I only did one lot of exercise. No walks. No exercise DVDs. No gym.
IDIOT.

This week I've swapped from doing WW in the prepaid 10 weeks block and gone to WW unlimited with the online access etc. (I tried to do this at the start but didn't have a credit card, now we have a debit Visa so I could) I think that perhaps having the message boards with others will help me stay on track and be accountable.
Already this from Shaz in Adelaide has got into my head and given me renewed commitment.

Wednesday, November 7, 2007

Week 9, Days 4-6

Oy.
This week has been hard hard hard.
My Ode to Nigella is taking its toll.
I feel like giving up and just eating eating eating.
And sitting on my arse.
But I won't.
But I'm getting tired of the seesaw - lose one week, gain the next, lose, gain, beat self up and repeat.
I feel like I need to come over all Mr T with myself - you know, 'quit your jibberjabber' and deal.with.it.
I just don't wanna.

Saturday, November 3, 2007

Week 9, Day 3

Breakfast/Lunch - two Whisk&Pin muesli cookies, half a Portuguese custard tart
Afternoon tea - slice of amazing goats cheese and a citron tart.
Dinner - pumpkin and pinenut quiche

Hardly a great day in terms of calory intake, but a wonderful day of flavours and fresh produce.

Friday, November 2, 2007

Week 9, Days 1-2

So I've had a slight slide with the whole don't eat to celebrate weight loss rule.

Yesterday day was OK, last night was a disaster. I put it down to pure exhaustion.
We had take away pizza.
Granted, the pizzas are fantastic from where we get them from - a great little joint in Collaroy called Alimento - but not at the amount I gorged myself on last night. GORGED.

I had some spaghetti marinara - lovely and not just made with that hideous creation entitled 'seafood mix'. Shudder.
But then there was the calzone to try - again, delicious with ricotta, basil, olive tapenade and capsicums.
And then slice... or three... of the other pizzas we got.
Ridiculous.

And then there has been today.
So far.
I had the remaining piece of calzone for breakfast.
Then two pieces of Chef's request - which would have been fine what for the pepperoni.
Then a few teaspoons of nutella.

Now, having just confessed that I realise it isn't that bad and to stop. NOW.

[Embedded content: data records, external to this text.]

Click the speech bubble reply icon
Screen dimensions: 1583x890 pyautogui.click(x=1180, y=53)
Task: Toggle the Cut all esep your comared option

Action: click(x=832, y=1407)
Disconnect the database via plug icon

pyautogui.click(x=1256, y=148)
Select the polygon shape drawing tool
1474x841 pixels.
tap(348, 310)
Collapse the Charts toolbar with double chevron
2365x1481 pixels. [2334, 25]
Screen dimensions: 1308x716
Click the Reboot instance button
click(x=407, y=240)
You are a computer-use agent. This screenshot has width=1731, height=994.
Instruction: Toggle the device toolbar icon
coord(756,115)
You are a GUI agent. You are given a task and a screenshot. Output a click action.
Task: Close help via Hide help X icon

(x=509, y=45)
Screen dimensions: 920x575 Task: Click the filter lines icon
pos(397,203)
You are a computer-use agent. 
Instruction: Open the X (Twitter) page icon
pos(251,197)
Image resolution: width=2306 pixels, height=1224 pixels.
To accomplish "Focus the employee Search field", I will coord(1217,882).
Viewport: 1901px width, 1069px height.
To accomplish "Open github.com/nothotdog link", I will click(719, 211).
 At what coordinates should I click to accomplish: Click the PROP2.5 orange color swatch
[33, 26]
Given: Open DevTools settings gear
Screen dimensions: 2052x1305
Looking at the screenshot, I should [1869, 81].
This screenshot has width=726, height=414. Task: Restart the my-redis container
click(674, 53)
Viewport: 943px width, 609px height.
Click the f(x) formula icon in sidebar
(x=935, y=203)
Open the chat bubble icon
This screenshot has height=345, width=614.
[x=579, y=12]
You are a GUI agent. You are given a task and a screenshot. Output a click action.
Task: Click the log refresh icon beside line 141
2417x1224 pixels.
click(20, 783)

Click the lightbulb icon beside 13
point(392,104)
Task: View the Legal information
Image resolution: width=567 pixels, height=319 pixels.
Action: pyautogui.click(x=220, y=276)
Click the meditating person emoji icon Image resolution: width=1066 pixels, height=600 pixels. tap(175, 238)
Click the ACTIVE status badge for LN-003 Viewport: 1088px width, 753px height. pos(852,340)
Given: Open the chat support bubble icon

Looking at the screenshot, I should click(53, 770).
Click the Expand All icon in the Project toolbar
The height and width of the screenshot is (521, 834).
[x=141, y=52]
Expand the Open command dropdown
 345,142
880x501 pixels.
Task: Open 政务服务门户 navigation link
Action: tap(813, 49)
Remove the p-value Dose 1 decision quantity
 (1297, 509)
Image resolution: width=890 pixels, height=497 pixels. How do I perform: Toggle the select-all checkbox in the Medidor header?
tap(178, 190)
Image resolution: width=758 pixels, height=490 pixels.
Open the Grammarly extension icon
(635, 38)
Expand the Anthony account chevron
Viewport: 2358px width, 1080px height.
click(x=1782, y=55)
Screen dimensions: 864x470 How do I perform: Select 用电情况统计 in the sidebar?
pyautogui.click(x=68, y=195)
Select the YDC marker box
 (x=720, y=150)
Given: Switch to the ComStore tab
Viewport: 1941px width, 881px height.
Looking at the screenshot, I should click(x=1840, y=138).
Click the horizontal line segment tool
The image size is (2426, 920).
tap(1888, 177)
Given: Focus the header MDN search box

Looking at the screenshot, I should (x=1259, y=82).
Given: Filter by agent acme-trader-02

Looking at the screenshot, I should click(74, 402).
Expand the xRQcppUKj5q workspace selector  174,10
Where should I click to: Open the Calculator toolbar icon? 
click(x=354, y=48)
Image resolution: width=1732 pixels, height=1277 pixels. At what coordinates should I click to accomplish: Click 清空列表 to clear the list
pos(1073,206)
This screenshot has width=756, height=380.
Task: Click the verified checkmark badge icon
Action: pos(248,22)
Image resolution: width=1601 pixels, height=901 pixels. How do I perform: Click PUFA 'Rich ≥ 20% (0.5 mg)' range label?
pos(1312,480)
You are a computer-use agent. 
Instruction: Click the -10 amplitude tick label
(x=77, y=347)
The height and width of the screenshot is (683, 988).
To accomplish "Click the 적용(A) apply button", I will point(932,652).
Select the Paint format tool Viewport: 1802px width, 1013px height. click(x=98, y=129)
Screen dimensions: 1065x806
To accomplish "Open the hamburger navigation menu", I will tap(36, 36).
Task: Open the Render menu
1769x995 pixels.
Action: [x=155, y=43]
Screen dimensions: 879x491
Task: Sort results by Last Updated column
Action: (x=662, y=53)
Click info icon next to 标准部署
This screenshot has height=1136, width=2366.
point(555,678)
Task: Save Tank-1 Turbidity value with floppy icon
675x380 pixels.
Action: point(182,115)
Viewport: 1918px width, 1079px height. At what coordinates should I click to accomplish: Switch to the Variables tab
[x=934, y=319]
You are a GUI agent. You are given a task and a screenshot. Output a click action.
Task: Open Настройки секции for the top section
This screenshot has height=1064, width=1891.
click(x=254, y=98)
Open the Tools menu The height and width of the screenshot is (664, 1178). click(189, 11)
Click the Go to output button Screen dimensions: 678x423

I did half an hour with my 'ball and band' DVD this morning which has made me feel really good.

Bake on track now.
5 kilos in 10 weeks is the first of my goals.
0.6kgs to lose this week to reach that goal.

DO NOT SELF SABOTAGE.
DO NOT SELF SABOTAGE.
DO NOT SELF SABOTAGE.

Thank you for listening.

Weigh In - Week 8

-0.9kgs

YEY!

I was really pleased. I did more exercise this week, I kept a food diary here which really helped make me accountable (even if the wheels fell of it slightly as my week was manic this week) and just felt more in control.

This has actually meant my initial small goal of 5kgs in 10 weeks is on track. If I lose 0.6kg this week then I've done it. Something I will be very stoked about indeed.